Plateformes de location touristique: les députés renforcent à nouveau les sanctions
L'Assemblée a adopté un amendement renforçant les sanctions déjà prévues par la loi Élan contre les plateformes de location touristique de type Airbnb

AFP, publié le vendredi 16 novembre 2018 à 17h36

L'Assemblée a adopté un amendement renforçant les sanctions déjà prévues par la loi Élan contre les plateformes de location touristique de type Airbnb, ou Abritel, et les propriétaires loueurs ne respectant pas leurs obligations légales.

Dans le cadre de l'examen en première lecture du projet de budget 2019 de l'État, a été adoptée vendredi une mesure présentée par le rapporteur Joël Giraud (LREM) et qui instaure de nouvelles amendes en cas de retard dans la déclaration d'une location ou de non-collecte de la taxe de séjour, ou de la taxe additionnelle (de 15%) instaurée pour la seule Île-de-France.

La loi Élan (Évolution du logement, de l'aménagement et du numérique) qui sera bientôt promulguée, prévoit déjà d'infliger des amendes de 5 à 10.000 euros aux propriétaires n'enregistrant pas leur logement auprès des communes qui l'exigent, ou ne transmettant pas le décompte du nombre de jours de location d'un meublé - limité à 120 jours par an.

À l'heure actuelle, seules certaines villes ont mis en place ce numéro d'enregistrement : Paris, Nice, Tours, Bordeaux, Lyon, Toulouse, Strasbourg, Annecy, Aix-en-Provence, Cannes, Biarritz et 23 autres communes du Pays basque.

L'amendement à l'article 56 du projet de loi de finances voté vendredi prévoit que l'amende ira "jusqu'à 12.500 euros", tant pour les propriétaires que les plateformes.

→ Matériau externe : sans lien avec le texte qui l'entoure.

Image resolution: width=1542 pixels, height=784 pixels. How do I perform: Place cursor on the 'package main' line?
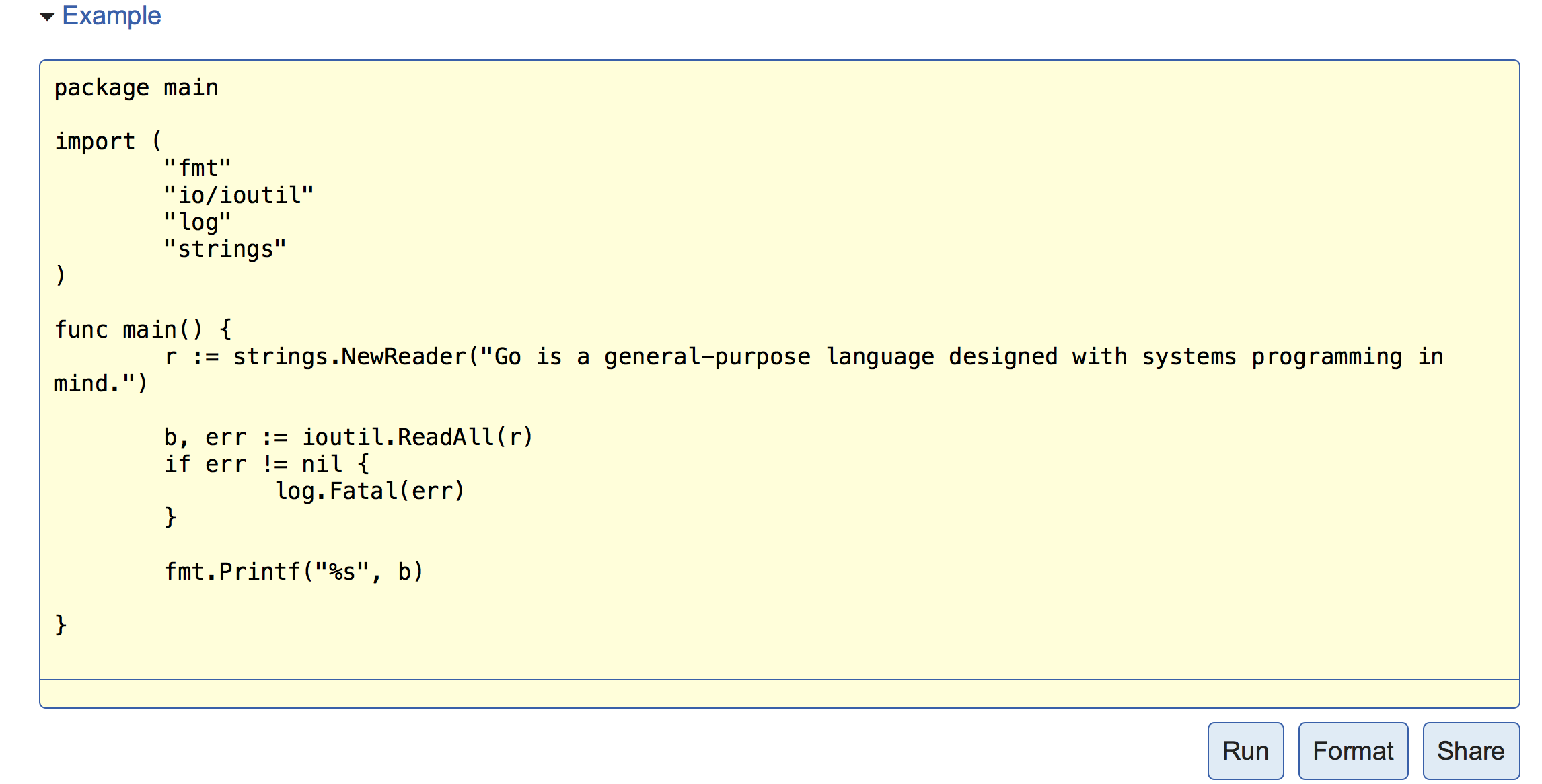[x=136, y=88]
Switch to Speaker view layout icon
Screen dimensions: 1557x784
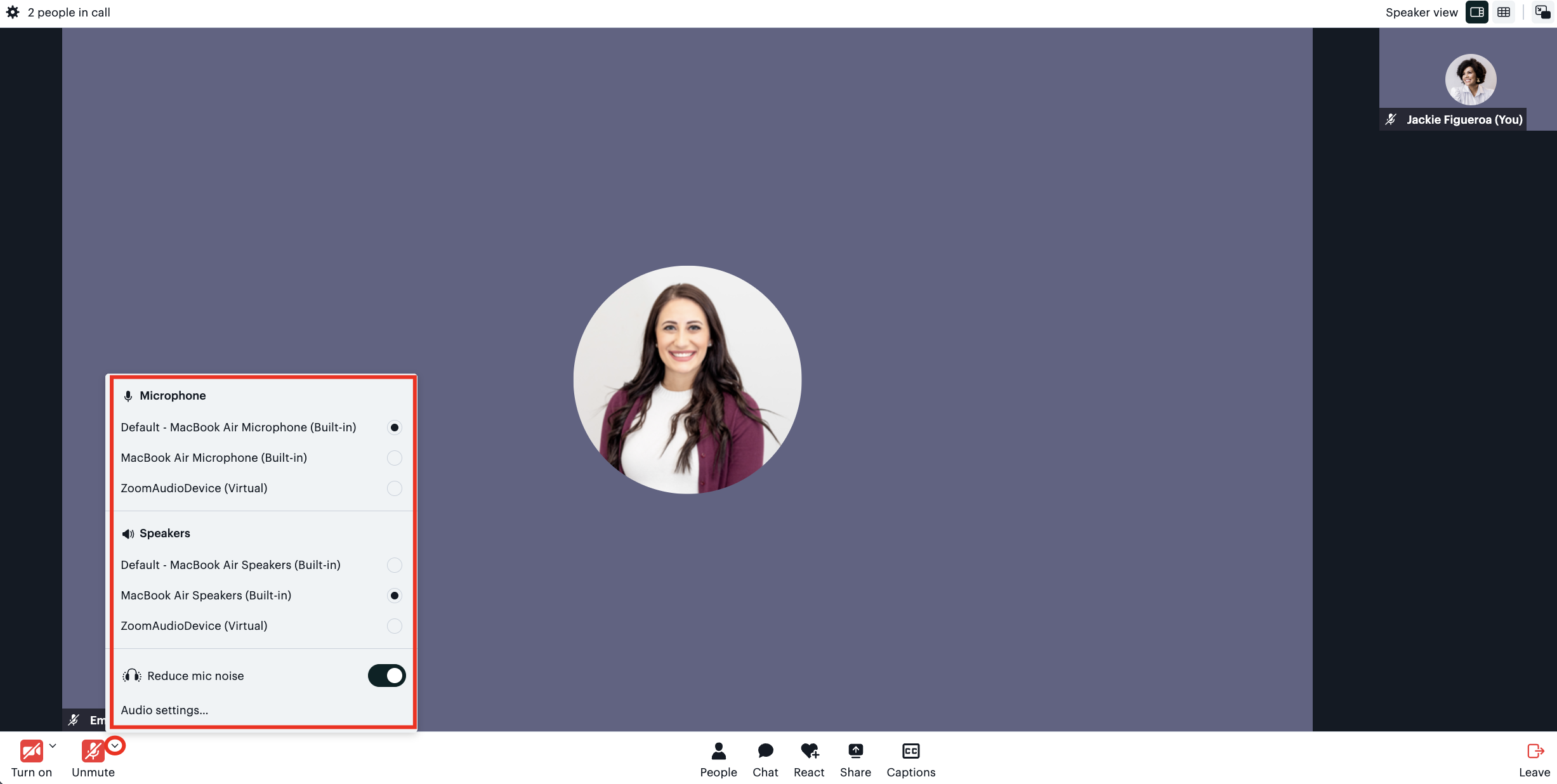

En outre "les omissions ou inexactitudes constatées" dans la déclaration d'une location seront sanctionnées par une amende, créée par l'amendement, de "150 euros par omission ou inexactitude", dans la limite de 12.500 euros d'amende par déclaration.

L'amendement crée en outre une nouvelle sanction, en cas de non-collecte par une plateforme, de la taxe de séjour, allant "jusqu'à 2.500 euros sans être inférieure à 750 euros".

Pour les communes n'ayant pas voté un taux de taxe de séjour avant le 1er octobre 2018, celui-ci sera de 1% du coût de la nuitée par personne pour les "hébergements non classés" - ceux proposés sur les plateformes. 

Il aurait pu aller jusqu'à 5%, souligne Laurent Duc, président de la branche hôtellerie de l'Union des métiers et des industries de l'hôtellerie (UMIH), dont l'organisation aurait souhaité l'adoption d'"un taux intermédiaire".

Les députés voulaient initialement laisser aux communes jusqu'au 1er février pour décider du niveau de cette taxe, mais le gouvernement s'y est opposé via un sous-amendement voté par l'Assemblée. 

La loi Élan inflige en outre jusqu'à 50.000 euros d'amende aux plateformes ne transmettant pas le décompte des nuitées durant lesquelles le logement est loué, ou proposant des résidences principales déjà réservées plus de 120 jours dans l'année.